Un llamado a entregarnos de verdad, sin medias tintas

Cuando leemos Marcos 10, sentimos cómo Jesús nos pone frente a una verdad que a veces esquivamos: la necesidad de entregarnos con todo el corazón. No es cuestión de seguir reglas al pie de la letra o cumplir con tradiciones, sino de vivir una conexión real y profunda con Dios que transforme quiénes somos por dentro. Cuando habla sobre el divorcio, no está siendo duro ni castigador, sino que nos muestra cómo fue pensado originalmente el amor entre dos personas: como un lazo de unidad, fidelidad y respeto.

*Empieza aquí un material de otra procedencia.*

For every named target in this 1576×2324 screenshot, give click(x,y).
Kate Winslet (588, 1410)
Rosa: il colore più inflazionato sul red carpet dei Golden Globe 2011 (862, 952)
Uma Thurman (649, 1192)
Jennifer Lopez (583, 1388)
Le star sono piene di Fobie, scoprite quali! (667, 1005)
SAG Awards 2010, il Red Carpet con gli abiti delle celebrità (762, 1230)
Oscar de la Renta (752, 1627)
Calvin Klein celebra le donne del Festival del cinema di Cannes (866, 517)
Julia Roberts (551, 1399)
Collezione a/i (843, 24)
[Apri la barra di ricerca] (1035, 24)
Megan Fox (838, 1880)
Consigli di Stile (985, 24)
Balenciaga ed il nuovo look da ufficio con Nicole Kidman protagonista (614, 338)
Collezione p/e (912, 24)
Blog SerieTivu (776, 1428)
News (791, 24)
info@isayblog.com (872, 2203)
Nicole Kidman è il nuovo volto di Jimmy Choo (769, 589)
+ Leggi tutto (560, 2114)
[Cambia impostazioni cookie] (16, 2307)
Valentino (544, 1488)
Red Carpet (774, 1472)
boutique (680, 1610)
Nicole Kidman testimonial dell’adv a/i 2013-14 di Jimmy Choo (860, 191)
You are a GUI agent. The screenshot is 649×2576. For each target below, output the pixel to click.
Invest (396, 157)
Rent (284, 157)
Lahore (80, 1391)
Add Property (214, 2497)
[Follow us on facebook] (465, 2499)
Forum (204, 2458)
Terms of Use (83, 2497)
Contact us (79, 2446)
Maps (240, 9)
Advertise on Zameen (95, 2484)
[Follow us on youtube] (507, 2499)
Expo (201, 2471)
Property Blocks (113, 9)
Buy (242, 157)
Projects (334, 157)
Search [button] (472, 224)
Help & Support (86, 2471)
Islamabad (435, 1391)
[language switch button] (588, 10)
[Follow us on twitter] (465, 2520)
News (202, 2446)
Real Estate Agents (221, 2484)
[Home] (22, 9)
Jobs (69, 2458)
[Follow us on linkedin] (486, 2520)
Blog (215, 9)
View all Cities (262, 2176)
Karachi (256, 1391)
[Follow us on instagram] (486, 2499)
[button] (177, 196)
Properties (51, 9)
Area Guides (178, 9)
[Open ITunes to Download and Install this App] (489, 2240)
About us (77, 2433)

Nos invita a mirar más allá de lo que dice la ley, para entender que el amor verdadero no es algo que se pueda desechar a la ligera, sino que implica un compromiso sincero y constante.

Llegar al Reino con la humildad y la confianza de un niño

Lo que Jesús hace con los niños es tan sencillo como profundo. No hay máscaras, ni estrategias, ni cálculo. Solo hay una entrega abierta, confiada y llena de asombro. Y eso es justo lo que necesitamos para acercarnos a Dios. Muchas veces complicamos la fe, pensando que hay que saber mucho o hacer muchas cosas, pero en realidad, el Reino se abre para quienes reciben con humildad y sin pretensiones, como un niño que confía plenamente en quien lo cuida.

Además, cuando Jesús bendice a esos niños, nos está diciendo algo muy hermoso: todos tenemos un lugar en esta comunidad de fe, sin importar quiénes somos o de dónde venimos. Dios nos acoge con ternura, y eso debería inspirarnos a reflejar esa misma acogida en nuestro día a día, sin prejuicios ni condiciones.

La riqueza y el verdadero precio del seguimiento

El encuentro con el joven rico es como un espejo que nos obliga a mirar qué pesa más en nuestro corazón: ¿las cosas que acumulamos o nuestra relación con Dios? Jesús no está en contra del dinero o de tener bienes, sino de cuando confiamos más en ellos que en el amor y la libertad que Dios nos ofrece. Cuando invita a venderlo todo, no busca que todos abandonemos nuestras posesiones literalmente, sino que nos reta a soltar lo que nos ata y nos impide vivir con plenitud.

La imagen del camello pasando por el ojo de una aguja es dura, sí, porque habla de lo complicado que es poner a Dios por encima de nuestras seguridades materiales. Pero no es un mensaje de desesperanza. Más bien, nos recuerda que, aunque parezca imposible, con Dios todo puede cambiar. Esa esperanza nos sostiene cuando sentimos que no podemos soltar aquello que nos pesa, porque sabemos que la gracia puede abrirnos caminos inesperados hacia una vida más auténtica y libre.

El liderazgo que nace del servicio y la humildad

En el Reino de Dios, las reglas del juego son otras. Aquí, ser grande no significa que todos te sirvan, sino que tú te pongas al servicio de los demás. Jesús nos muestra con su propia vida que el poder verdadero no es mandar o imponerse, sino amar y entregarse sin reservas. Esta manera de entender el liderazgo nos invita a construir comunidades donde cada persona se sienta digna y cuidada, donde la humildad y el apoyo mutuo sean el motor de todo.